For many years, Meridia has been the only place where people like us are free. My mother taught me many things about life after the war. She spoke of a radical government called The League of Dreams, that still fought The Elect. But, we had never talked about religion and we never brought up my father much less did I know his name or location. In this unwanted realm of constant flooding and ghetto technology, I was free. Yet, there was always something innately calling to me. I would rebel — it was the star buried deep down to the core of the world, calling me to my destiny. Bobby grew to be taller than Molly, even though he’d be the youngest in the family. He also liked the color blue like the ocean. Mara was beautiful to me. My name is Sarah and I am the oldest of three.
The story I am about to tell you is one of searching for meaning in the past and the future of this world. This is the story of how I came to find out what my freedom really means to me. It is a story that only outcasts and dreamers and revolutionaries will ever understand. It begins on a beautiful day in the City of Meridia. Mara had prepared a feast for the three of us children. We were just getting ready to sit down to eat when suddenly Molly pointed toward the window. She pointed a small finger to where the water pull was.
“The water is bubbling!” Molly said then asked innocently, “Why is it doing that, Momma?”
Before our mother could answer, we saw a dark metal machine rise up out of the small gap in the platform. There was printing on the machine that read: peacekeepers
Through the machine’s window we saw men in dark suits with flashing armbands and helmets.
“No no no,” Mara yelled in panic, “The peacekeepers are here!”
I remember these unfamiliar men as they piled out and barged onto the platform toward the house. They smashed through the glass door and threw stuff on the floor. Then they handcuffed Bobby like a criminal. Then they turned to our mother and started interrogating her about a card that was to be pledged to, the growing economy, and about her failure to participate in the financial future of AMERA. They threatened to take us all if she would not comply…then…

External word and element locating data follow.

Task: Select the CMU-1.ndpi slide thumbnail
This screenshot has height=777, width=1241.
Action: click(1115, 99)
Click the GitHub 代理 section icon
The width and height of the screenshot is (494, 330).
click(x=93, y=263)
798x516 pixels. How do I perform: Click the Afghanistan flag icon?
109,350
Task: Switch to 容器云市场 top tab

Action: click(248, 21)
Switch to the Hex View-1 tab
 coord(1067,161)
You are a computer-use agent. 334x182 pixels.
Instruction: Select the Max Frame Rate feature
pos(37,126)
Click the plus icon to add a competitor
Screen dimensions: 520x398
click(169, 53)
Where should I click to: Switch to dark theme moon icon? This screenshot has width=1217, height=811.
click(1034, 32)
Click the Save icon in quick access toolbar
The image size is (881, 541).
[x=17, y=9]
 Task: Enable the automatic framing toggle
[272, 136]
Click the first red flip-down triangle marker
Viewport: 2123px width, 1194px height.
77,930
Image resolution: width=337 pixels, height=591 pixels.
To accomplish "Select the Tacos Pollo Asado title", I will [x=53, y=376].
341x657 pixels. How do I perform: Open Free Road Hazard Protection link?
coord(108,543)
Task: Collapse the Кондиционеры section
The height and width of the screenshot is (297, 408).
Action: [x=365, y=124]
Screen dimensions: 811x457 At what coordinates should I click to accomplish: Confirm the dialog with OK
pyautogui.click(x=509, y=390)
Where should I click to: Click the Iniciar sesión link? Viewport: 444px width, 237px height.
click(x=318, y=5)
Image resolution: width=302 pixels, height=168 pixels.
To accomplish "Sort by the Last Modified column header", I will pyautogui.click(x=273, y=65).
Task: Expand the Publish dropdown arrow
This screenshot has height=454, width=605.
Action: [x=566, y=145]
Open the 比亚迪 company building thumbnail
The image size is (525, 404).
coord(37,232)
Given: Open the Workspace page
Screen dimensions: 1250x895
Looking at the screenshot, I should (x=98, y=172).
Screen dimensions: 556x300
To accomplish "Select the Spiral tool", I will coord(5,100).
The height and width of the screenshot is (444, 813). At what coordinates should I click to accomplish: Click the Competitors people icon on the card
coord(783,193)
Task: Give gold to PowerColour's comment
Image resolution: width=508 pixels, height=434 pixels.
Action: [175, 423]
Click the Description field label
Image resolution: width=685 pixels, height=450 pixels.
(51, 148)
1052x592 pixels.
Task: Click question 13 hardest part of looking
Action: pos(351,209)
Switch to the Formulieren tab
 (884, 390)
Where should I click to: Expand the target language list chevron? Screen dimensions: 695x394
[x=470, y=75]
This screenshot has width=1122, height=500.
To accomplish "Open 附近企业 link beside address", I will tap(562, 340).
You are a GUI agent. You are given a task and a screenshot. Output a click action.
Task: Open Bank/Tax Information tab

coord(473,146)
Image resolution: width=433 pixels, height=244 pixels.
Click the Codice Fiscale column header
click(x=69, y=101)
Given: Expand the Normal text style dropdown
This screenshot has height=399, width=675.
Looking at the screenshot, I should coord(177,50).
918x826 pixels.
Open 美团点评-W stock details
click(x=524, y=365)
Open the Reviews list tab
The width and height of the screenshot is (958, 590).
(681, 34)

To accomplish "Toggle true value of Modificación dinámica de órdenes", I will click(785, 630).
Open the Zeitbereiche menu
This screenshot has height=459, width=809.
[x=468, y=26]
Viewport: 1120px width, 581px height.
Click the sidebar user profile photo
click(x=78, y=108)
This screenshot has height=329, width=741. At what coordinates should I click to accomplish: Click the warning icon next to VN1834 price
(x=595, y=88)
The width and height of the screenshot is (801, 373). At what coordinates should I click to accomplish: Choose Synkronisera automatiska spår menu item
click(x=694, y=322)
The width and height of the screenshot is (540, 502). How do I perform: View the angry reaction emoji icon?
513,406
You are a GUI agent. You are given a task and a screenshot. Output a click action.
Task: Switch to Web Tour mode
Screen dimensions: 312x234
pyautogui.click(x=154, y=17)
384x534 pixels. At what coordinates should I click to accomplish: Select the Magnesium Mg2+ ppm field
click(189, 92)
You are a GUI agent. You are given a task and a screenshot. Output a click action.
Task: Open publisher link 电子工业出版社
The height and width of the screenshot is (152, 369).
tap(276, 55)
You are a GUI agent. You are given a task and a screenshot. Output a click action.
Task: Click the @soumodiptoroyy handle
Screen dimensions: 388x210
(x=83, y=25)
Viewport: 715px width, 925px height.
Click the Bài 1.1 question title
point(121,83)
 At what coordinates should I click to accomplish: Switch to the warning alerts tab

I remember there was a cry and suddenly it was all chaos around me. My sister was screaming as cups were being shattered across the floor. I couldn’t see anyone anymore. The room was consumed by dark clouds. I remember a sudden black smoke before I passed out. My brother was gone when I regained consciousness. Molly was in laying in heap beside broken glass, and Mara was outside staring at the pool of water where the machine had disappeared. They took Bobby away from us. I knew we would never see him again because we had failed to participate in the future of AMERA. I knew that the war was all the mattered. It was all the treasures for the rich consumer highways. I knew that even though I’d never seen one; that the giant spider machines and super planes were also were part of the scheme.
I saw it all in my head. Spiders, planes, monsters swallowing up the ocean. In nightmares I saw my brother. He was standing in the wreckage of a machine in the ruins of a tall tower. White crosses and rubble marked the graves of all that remained of the people there. He would sit in one of these giant machines, and he would watch another free society go up in flames. Flames for dollars: burning dollars and burning futures.